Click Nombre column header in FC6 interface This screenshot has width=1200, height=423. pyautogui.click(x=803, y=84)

--

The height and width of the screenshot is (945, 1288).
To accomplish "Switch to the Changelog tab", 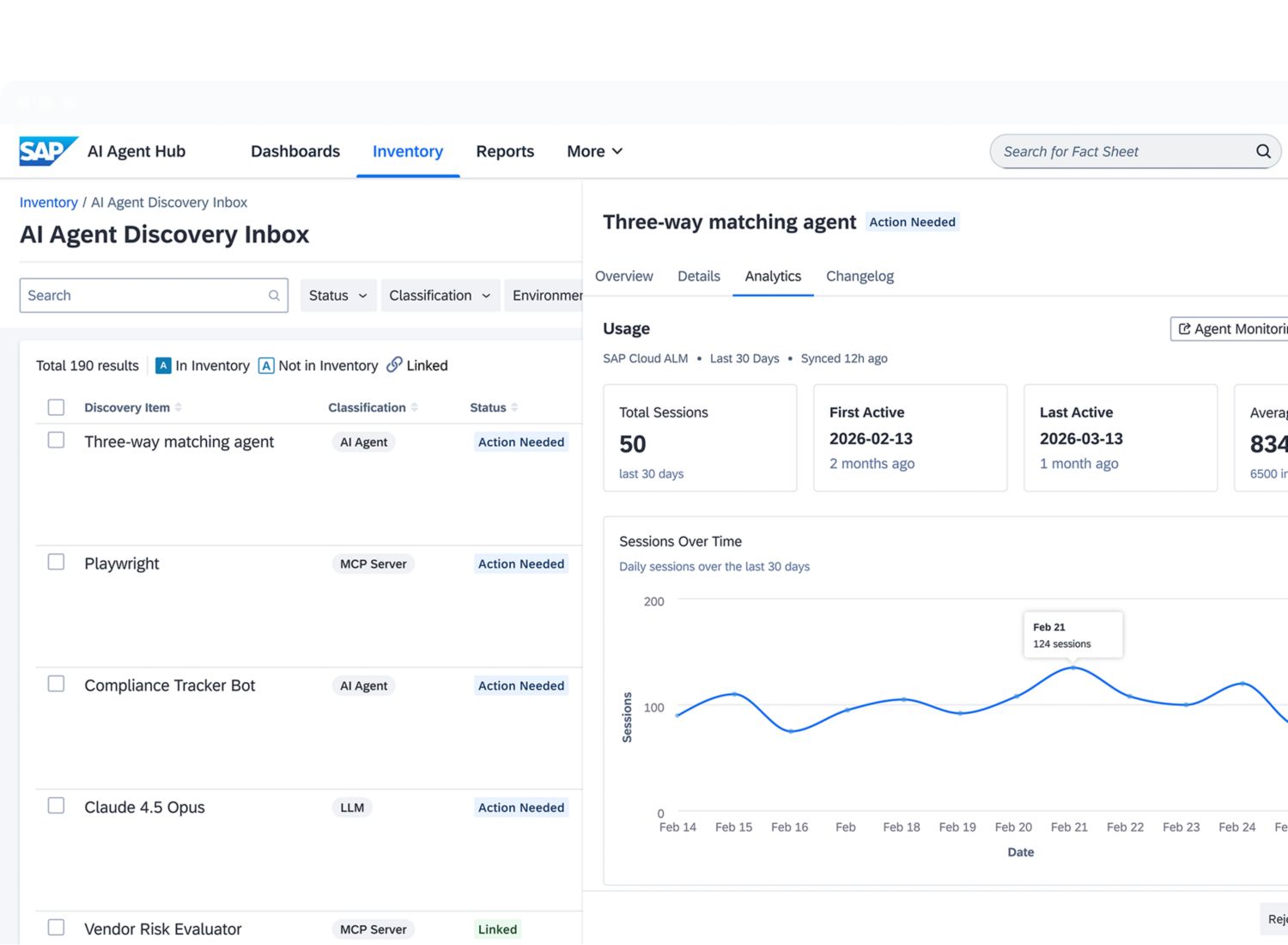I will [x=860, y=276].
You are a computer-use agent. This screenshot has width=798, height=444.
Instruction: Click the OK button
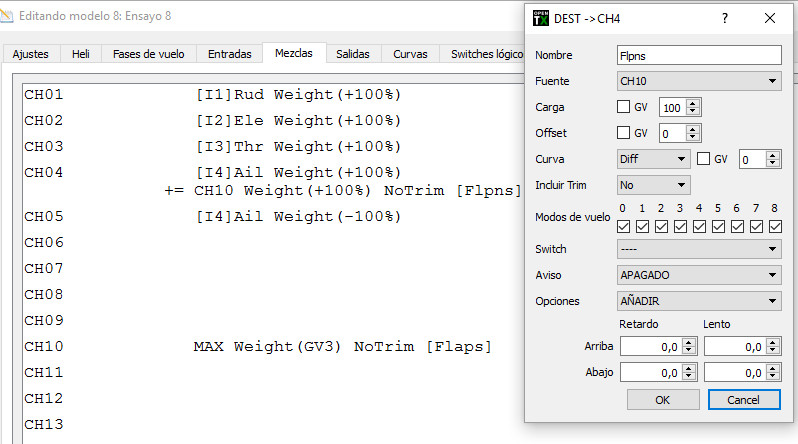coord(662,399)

* EXERCISE AIM *
The answer must be a single number: the count of lines in the listing that hold the word "screenshot".

* EXPECTED ANSWER *
3